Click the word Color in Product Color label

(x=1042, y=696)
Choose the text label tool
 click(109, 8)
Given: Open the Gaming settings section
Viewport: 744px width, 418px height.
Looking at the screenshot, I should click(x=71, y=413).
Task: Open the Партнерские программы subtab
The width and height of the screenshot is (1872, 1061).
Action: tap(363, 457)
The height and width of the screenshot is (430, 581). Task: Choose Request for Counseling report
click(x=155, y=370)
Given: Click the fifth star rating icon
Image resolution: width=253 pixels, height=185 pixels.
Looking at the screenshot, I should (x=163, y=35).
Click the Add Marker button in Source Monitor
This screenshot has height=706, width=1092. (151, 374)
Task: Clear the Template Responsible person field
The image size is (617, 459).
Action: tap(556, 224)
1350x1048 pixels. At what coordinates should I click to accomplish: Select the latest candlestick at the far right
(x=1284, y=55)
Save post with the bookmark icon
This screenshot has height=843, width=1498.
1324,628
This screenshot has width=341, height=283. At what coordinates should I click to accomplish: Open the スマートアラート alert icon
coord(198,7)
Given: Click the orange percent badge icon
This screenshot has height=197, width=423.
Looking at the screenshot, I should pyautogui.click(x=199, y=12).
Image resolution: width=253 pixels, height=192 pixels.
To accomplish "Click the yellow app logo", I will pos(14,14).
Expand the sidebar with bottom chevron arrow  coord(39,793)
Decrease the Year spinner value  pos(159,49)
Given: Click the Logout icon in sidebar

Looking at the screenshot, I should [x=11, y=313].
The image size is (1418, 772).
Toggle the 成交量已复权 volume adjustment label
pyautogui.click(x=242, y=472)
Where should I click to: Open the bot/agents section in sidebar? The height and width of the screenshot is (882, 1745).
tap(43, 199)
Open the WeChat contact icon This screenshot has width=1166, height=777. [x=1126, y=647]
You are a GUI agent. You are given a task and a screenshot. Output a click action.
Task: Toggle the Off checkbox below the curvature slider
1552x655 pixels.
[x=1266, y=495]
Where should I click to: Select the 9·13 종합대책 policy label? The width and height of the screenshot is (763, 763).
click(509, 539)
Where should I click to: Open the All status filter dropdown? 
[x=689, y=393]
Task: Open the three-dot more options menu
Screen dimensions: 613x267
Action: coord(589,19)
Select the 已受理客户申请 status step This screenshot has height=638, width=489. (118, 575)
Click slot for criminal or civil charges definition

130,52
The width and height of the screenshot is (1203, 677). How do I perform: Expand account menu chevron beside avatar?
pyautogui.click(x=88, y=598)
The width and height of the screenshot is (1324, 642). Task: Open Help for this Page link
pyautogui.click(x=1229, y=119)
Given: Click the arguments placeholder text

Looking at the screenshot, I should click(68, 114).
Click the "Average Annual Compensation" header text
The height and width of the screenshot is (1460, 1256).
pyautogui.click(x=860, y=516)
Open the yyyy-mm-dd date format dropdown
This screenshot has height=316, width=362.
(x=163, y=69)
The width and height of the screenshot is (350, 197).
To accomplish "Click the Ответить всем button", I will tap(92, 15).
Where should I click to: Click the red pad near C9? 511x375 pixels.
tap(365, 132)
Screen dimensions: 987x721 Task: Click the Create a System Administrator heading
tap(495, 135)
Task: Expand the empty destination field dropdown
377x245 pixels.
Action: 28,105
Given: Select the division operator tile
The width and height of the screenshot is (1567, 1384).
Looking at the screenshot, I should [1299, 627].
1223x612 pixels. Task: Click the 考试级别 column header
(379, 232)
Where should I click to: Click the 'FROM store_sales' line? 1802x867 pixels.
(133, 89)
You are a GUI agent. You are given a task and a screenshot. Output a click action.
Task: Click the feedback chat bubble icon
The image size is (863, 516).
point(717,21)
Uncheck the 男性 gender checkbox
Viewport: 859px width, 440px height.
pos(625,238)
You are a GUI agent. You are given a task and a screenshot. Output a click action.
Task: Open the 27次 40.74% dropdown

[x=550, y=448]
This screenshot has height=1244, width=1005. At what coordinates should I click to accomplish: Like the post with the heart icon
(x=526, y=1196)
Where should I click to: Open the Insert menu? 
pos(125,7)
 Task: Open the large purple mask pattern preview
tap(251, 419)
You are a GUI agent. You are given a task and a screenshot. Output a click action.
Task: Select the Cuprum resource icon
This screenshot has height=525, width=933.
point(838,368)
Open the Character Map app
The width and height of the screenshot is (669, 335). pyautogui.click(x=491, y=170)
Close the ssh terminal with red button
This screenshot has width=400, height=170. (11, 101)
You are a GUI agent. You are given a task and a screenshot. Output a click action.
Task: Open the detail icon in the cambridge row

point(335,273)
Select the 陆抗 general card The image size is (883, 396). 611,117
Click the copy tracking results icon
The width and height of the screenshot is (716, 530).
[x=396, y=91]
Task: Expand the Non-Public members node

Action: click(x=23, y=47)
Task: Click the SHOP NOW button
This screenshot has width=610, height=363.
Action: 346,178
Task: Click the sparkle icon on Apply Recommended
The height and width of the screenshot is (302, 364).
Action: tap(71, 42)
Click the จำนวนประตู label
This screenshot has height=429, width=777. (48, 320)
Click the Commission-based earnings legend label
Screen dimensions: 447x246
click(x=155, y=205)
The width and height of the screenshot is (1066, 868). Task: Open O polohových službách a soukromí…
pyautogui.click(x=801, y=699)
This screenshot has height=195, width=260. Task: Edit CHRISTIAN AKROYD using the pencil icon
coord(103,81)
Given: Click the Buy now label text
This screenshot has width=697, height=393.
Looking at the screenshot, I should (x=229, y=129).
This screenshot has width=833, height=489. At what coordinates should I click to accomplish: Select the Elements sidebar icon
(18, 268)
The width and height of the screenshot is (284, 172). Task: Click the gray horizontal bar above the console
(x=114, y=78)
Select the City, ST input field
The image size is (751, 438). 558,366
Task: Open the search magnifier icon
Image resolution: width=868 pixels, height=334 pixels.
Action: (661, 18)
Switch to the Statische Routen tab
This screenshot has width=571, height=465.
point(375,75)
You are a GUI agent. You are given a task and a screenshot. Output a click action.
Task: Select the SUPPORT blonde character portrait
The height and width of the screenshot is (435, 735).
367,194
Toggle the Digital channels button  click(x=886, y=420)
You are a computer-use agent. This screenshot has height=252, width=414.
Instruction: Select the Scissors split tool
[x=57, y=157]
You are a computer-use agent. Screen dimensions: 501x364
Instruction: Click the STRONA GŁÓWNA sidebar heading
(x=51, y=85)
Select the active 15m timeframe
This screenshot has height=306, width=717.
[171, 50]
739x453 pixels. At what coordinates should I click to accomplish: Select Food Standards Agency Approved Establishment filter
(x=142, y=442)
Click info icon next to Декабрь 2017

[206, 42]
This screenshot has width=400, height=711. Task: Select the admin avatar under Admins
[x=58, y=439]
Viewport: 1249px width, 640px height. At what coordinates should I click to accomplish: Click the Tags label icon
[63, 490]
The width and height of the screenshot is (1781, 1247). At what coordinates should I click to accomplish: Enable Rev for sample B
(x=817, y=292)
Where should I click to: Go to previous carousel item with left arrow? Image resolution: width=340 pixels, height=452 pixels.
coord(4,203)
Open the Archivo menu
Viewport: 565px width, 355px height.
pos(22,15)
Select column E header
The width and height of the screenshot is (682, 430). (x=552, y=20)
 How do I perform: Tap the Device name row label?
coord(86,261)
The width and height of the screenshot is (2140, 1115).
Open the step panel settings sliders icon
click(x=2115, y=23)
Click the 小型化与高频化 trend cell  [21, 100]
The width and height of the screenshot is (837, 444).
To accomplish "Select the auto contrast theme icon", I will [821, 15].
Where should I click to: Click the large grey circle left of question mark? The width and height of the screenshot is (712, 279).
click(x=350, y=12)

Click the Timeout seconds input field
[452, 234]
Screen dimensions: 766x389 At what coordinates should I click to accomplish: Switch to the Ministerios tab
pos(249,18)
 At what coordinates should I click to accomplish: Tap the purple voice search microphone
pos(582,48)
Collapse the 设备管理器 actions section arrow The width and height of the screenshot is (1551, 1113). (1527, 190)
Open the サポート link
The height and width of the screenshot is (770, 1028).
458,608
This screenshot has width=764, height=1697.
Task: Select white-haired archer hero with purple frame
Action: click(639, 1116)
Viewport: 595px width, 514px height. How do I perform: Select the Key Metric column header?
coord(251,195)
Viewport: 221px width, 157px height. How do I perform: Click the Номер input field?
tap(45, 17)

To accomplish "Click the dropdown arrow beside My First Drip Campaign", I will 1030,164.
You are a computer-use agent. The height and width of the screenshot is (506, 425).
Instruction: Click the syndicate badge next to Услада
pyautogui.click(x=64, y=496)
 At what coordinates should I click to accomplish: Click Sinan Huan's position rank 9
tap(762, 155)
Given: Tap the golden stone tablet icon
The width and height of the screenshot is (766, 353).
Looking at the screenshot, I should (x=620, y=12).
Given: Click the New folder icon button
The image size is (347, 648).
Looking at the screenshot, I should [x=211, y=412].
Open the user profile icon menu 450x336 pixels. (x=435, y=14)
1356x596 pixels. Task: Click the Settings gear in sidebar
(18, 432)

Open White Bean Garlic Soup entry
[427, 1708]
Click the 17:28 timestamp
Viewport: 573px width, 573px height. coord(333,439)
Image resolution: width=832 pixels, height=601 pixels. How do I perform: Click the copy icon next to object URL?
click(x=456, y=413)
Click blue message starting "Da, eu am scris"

- **SET TASK**
Format the items from the first line through the line containing "click(x=155, y=370)" as a Markdown table with columns Row and Line, skipping blank lines.

- **REPLY TO THE EXERCISE**
| Row | Line |
|---|---|
| 1 | Click the word Color in Product Color label |
| 2 | (x=1042, y=696) |
| 3 | Choose the text label tool |
| 4 |  click(109, 8) |
| 5 | Given: Open the Gaming settings section |
| 6 | Viewport: 744px width, 418px height. |
| 7 | Looking at the screenshot, I should click(x=71, y=413). |
| 8 | Task: Open the Партнерские программы subtab |
| 9 | The width and height of the screenshot is (1872, 1061). |
| 10 | Action: tap(363, 457) |
| 11 | The height and width of the screenshot is (430, 581). Task: Choose Request for Counseling report |
| 12 | click(x=155, y=370) |